Philly Needs Tax Plan to Encourage Entrepreneurs, Homeowners
I will testify before City Council next week on Mayor Nutter’s proposed legislation to implement a back-door tax increase by setting real estate tax rates before we understand how property values will change under the Actual Value Initiative. Here’s what I plan to tell them.
We need to be doing all we can to establish fairness, legitimacy and legality in real estate taxation. Instead, Mayor Nutter’s proposed legislation would make permanent two years of “temporary” tax increases, raise another $90 million in taxes for the school district, and do it all without us understanding how these changes will affect Philadelphia’s homeowners. This backward approach could be devastating to your constituents.
It is important to put these proposed changes into context and understand how the need for additional tax revenues and the need for real estate tax fairness fit into larger issues of taxation in Philadelphia.
In 2003, I served on the voter-established Tax Reform Commission, where I chaired the “Real Estate Tax Working Group.” The Commission firmly established three major themes of tax reform in Philadelphia: Philadelphia taxes too much, we tax the wrong stuff, and we tax unfairly. Compared to other cities and surrounding jurisdictions, our tax burden is higher, which encourages some firms and some families to choose to locate elsewhere. While most other local governments generate most of their revenues from taxes on the value of real estate, Philadelphia’s high taxes on those earning wages and operating businesses puts the City at a competitive disadvantage. Finally, when it comes to real estate taxation, similar properties are not being treated similarly, so some pay too much while others do not pay their fair share.

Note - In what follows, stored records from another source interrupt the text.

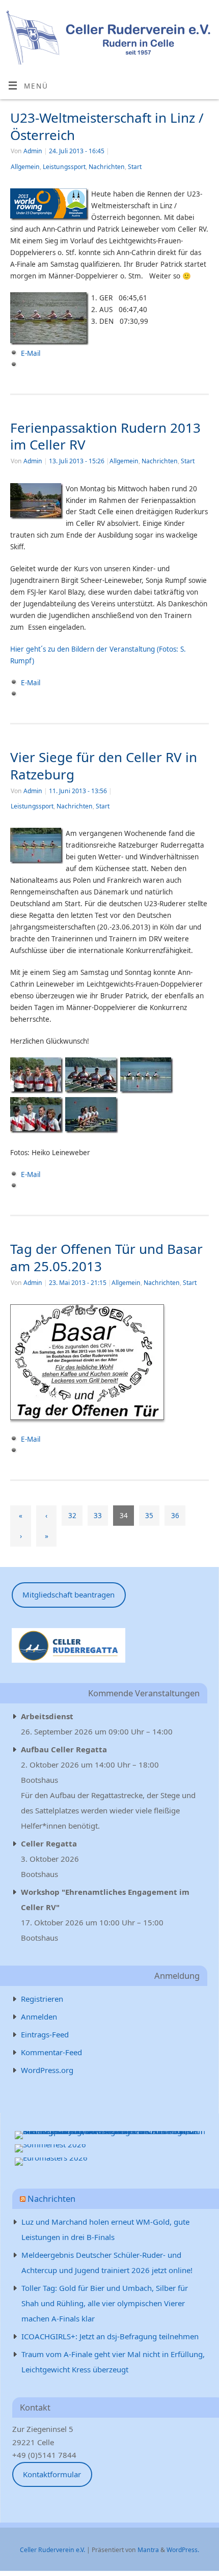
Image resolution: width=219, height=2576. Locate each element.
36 (175, 1515)
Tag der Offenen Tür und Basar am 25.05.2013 (106, 1257)
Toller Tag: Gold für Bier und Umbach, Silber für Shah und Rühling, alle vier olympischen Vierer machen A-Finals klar (104, 2303)
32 (72, 1515)
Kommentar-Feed (51, 2052)
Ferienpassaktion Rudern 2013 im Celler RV (105, 436)
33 (98, 1515)
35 (149, 1515)
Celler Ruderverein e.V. (52, 2549)
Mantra (148, 2549)
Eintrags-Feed (45, 2034)
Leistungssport (64, 166)
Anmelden (39, 2016)
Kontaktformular (52, 2474)
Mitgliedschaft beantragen (68, 1594)
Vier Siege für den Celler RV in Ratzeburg (103, 765)
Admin (32, 151)
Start (135, 166)
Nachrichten (107, 166)
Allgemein (25, 166)
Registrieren (42, 1999)
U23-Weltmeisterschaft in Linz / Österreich (107, 126)
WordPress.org (47, 2070)
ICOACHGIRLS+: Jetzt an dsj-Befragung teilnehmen (110, 2336)
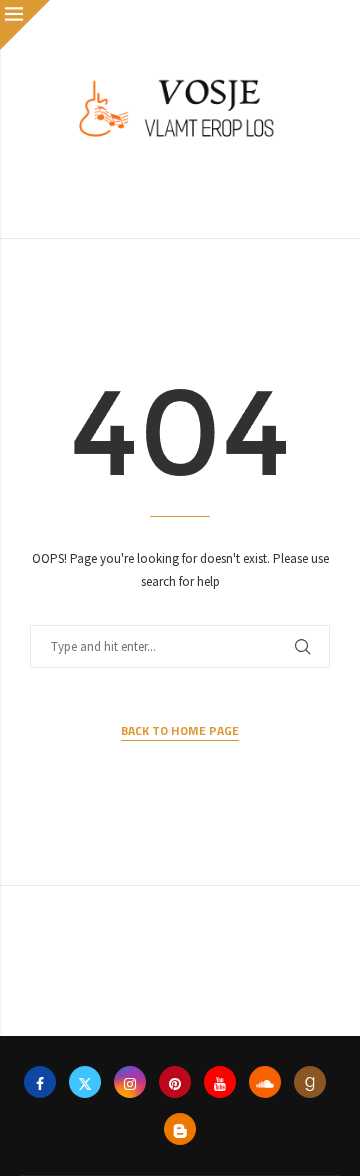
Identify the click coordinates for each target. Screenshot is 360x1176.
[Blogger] (180, 1129)
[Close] (25, 25)
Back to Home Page (180, 731)
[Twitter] (85, 1082)
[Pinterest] (175, 1082)
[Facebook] (40, 1082)
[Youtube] (220, 1082)
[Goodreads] (310, 1082)
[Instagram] (130, 1082)
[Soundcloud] (265, 1082)
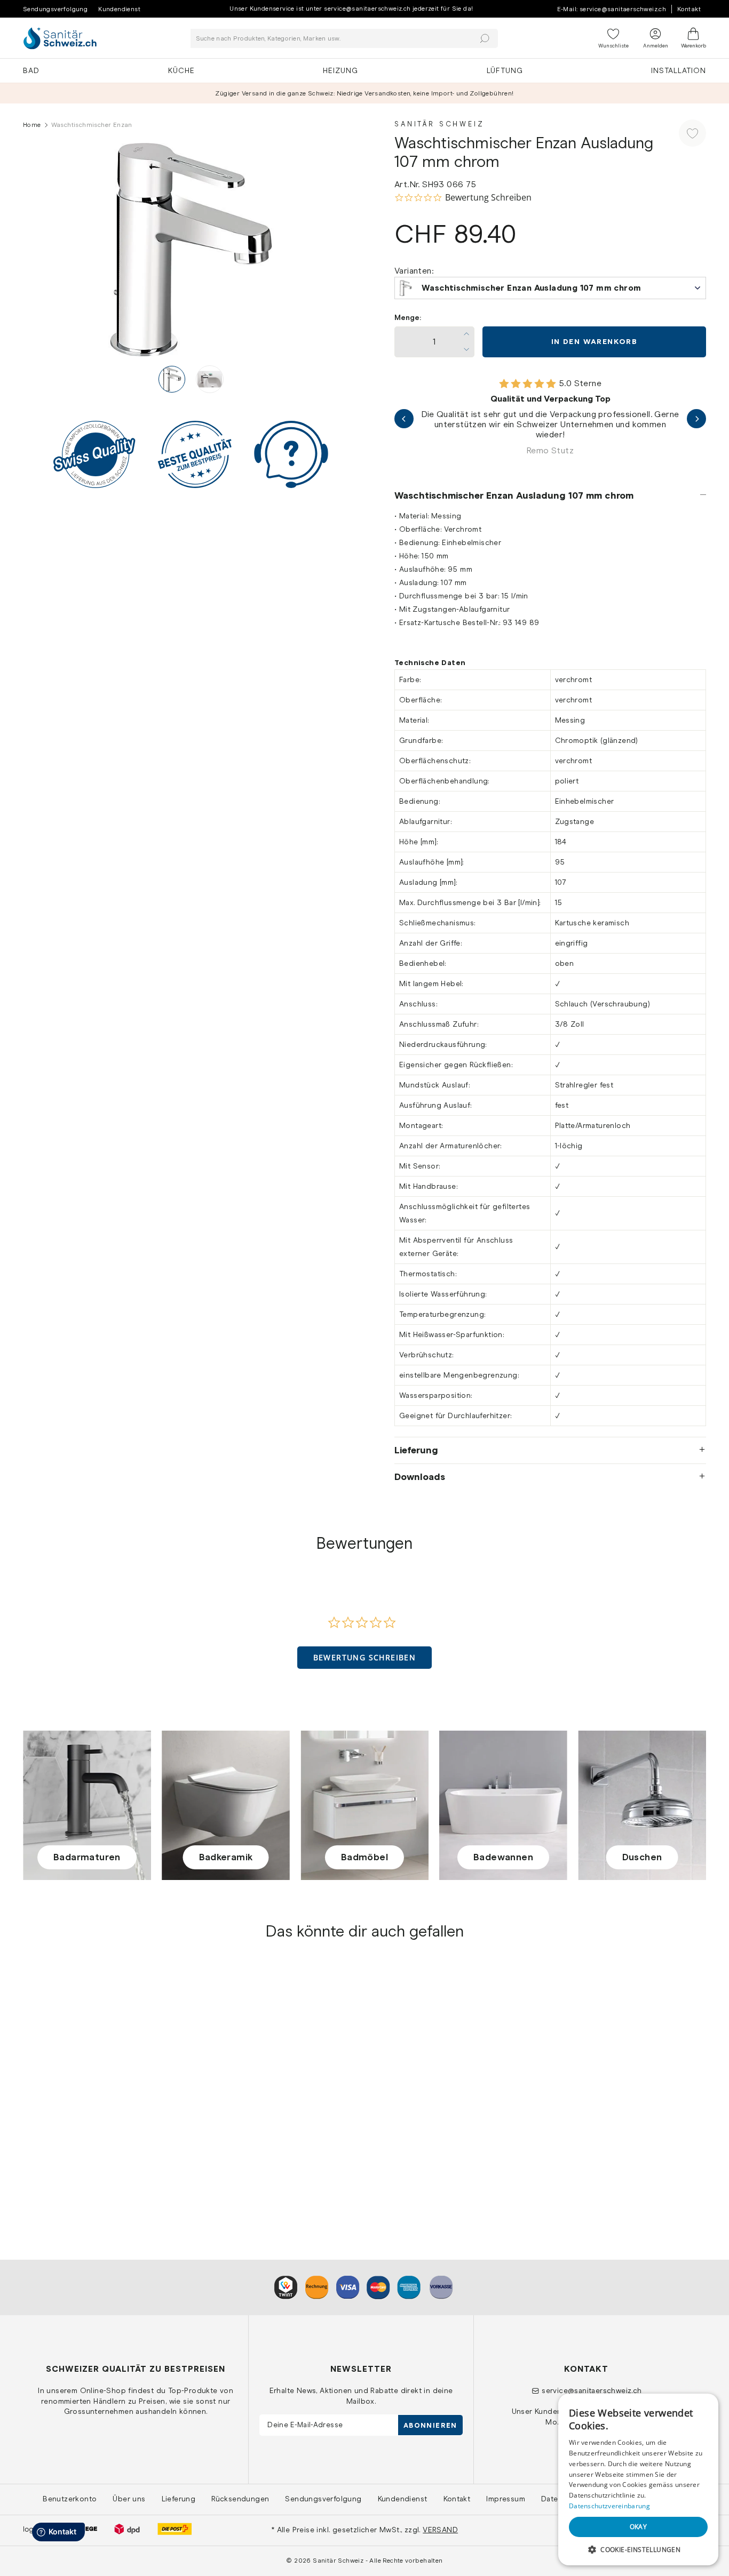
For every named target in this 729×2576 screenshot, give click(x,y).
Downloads (419, 1477)
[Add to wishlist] (692, 133)
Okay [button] (638, 2526)
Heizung (340, 70)
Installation (678, 70)
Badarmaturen (87, 1857)
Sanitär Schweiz (439, 124)
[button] (364, 1657)
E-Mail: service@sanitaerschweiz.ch (612, 9)
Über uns (129, 2498)
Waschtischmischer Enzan (74, 2145)
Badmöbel (364, 1857)
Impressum (505, 2498)
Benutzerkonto (70, 2498)
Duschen (642, 1857)
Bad (31, 70)
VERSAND (440, 2529)
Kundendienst (119, 9)
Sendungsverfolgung (55, 9)
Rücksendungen (240, 2498)
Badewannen (503, 1857)
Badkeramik (226, 1857)
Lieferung (416, 1450)
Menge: (407, 317)
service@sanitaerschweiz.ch (591, 2390)
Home (32, 125)
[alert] (638, 2479)
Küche (181, 70)
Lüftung (505, 70)
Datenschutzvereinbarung (609, 2505)
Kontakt (689, 9)
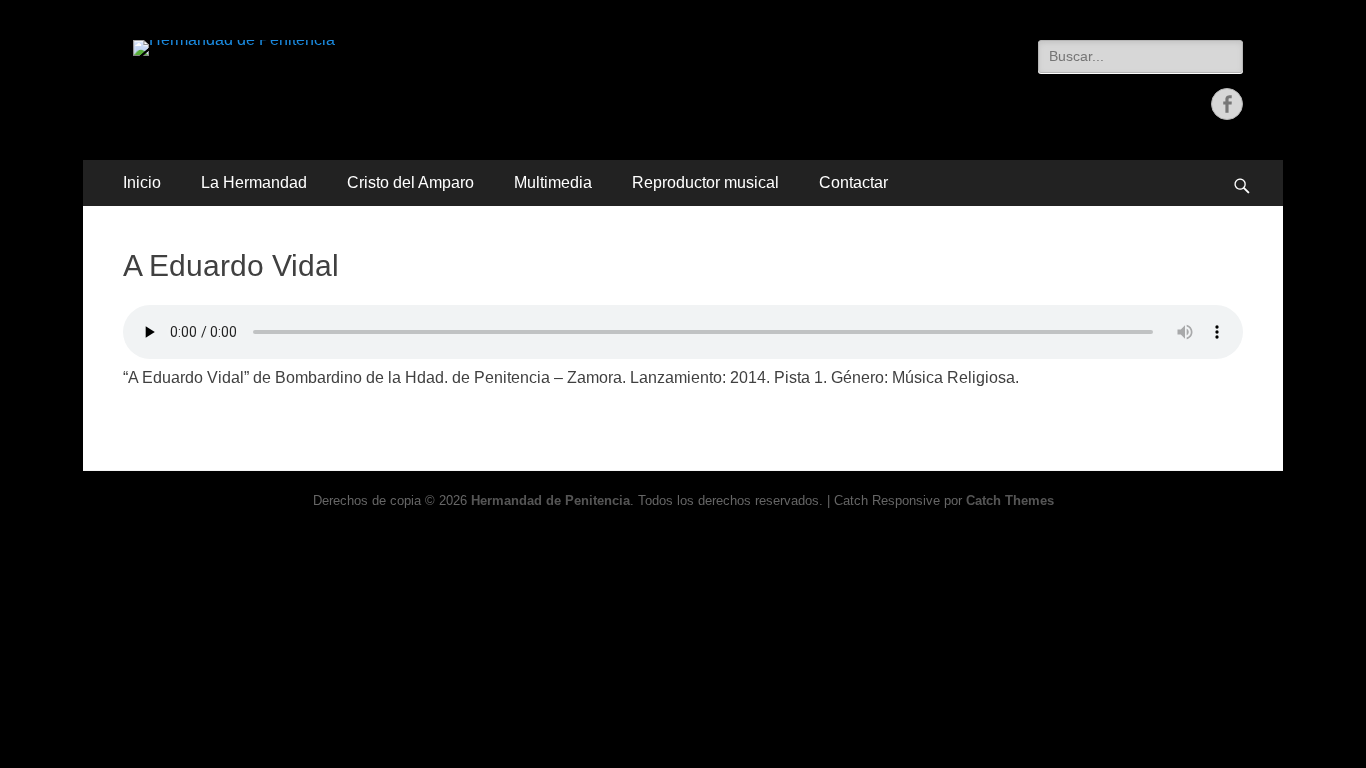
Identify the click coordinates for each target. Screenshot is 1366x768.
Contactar (853, 182)
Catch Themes (1010, 500)
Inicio (142, 182)
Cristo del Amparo (410, 182)
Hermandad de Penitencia (550, 500)
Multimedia (553, 182)
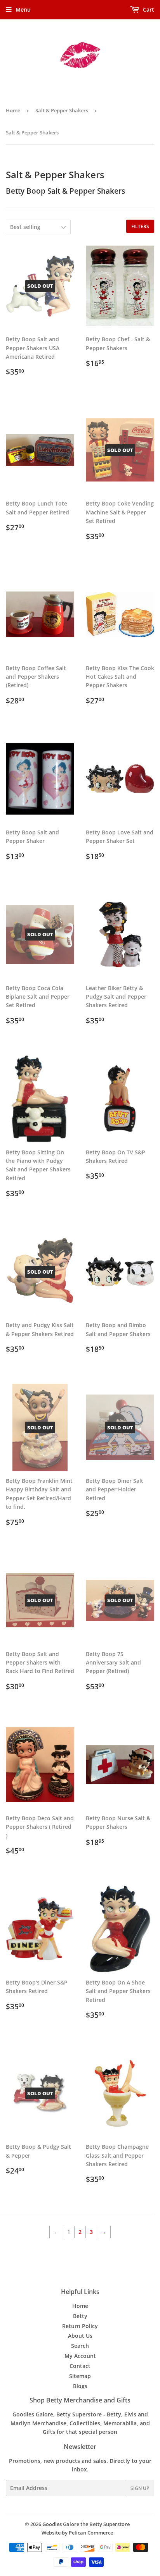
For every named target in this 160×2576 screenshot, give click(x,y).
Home (13, 110)
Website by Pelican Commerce (77, 2532)
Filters (140, 226)
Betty (80, 2316)
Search (80, 2345)
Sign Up (139, 2488)
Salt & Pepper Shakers (61, 110)
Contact (80, 2366)
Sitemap (80, 2376)
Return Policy (80, 2326)
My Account (80, 2355)
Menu (23, 9)
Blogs (80, 2386)
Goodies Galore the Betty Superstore (86, 2524)
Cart (147, 9)
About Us (80, 2335)
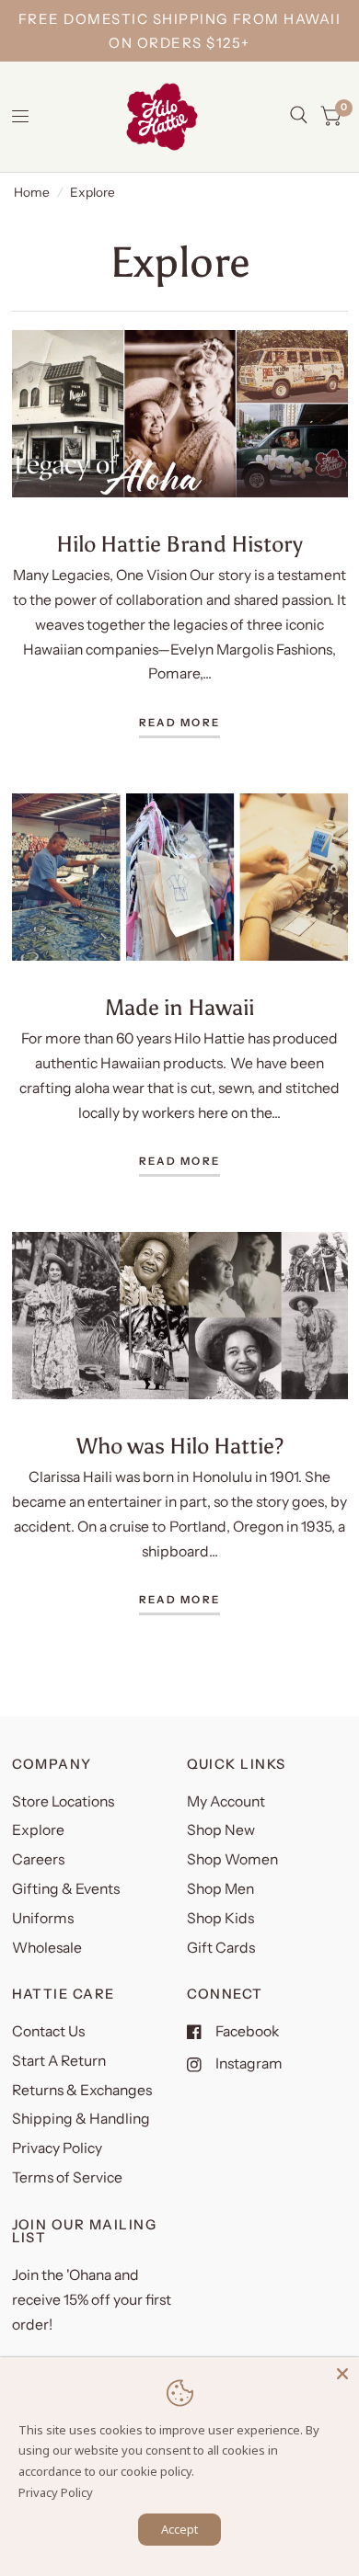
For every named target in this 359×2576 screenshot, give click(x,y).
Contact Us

The Tax Reform Commission recommended that Philadelphia reduce the wage tax, phase out the business privilege tax, and make real estate taxation fair and understandable.
Those recommendations fit together to preserve and expand city revenue. If high and unproductive taxes are harming our economy, then reduced and reformed taxes should help attract and retain neighbors and employers, which should generate the tax dollars necessary to keep our budget whole.
Most specifically, if we can reduce the cost of doing business in the city, we can increase the value of commercial properties—and if our system of real estate taxation works in a fair way, then the City will capture that increased value with increased real estate tax revenues. If our system of real estate taxation works—fairly and legally—then reducing and reforming our taxes on business and wage earners makes great economic sense. More important, such a plan generates the budgetary resources necessary to preserve and expand city services.
The Tax Reform Commission determined that fixing real estate taxation must be about resetting base values and working to ensure that there is a smooth transition from the unfair system to the fair system. We established that values should be set first, before tax rates are determined, to ensure that City Council affirmatively votes to establish tax rates after they understand how those tax rates would affect their constituents. Doing it any other way will result in confusion and could unnecessarily and unintentionally result in certain homeowners enduring increases in their tax bills by hundreds of percent.
As to the idea that the City missed out on growth in real estate values and that we must somehow make up for lost revenue in implementing the Actual Value Initiative, that is preposterous. Real estate tax revenue has increased consistently in recent years. Haphazard and spot assessments as well as what insiders describe to me as “fundraiser” assessments have increased real estate tax revenues. When this Council determined that such growth was insufficient, it increased the real estate tax rates to generate even more revenues. The City has not missed out on revenues, it has increased revenues when it wanted them. Of course, while it did so, owners of over-assessed properties were victimized, having to pay much too much compared to under-assessed property owners.
As to the notion that we cannot implement a revenue-neutral reassessment because the School District requires additional revenues, this is a case that the District must make to the public. Even if we agree that more money is necessary, there is no imperative that it must come from the real estate tax. Council must determine what the District should receive and how those funds should be generated. Clearly, the City could change other spending priorities, increase other revenue streams, or more aggressively collect what is owed from current tax levies.
Council may get one chance in this generation to fix decades of inequity in real estate taxation. I urge you to do it right. Reject the cart-before-the-horse approach proposed by the administration. Instead, begin the process to educate property owners about the coming transition to a fair system, carefully scrutinize the actual values put forth by the assessment bureaucracy to be sure they are legitimate, and consider which policies are necessary to ensure a smooth transition to “actual value.” Only then should Council consider a new and revenue-neutral tax rate.
If Council takes these steps, then not only will we establish a fair system of real estate taxation, we will have a legitimate system to capture the growth in property values that should occur when tax reforms are implemented in future years.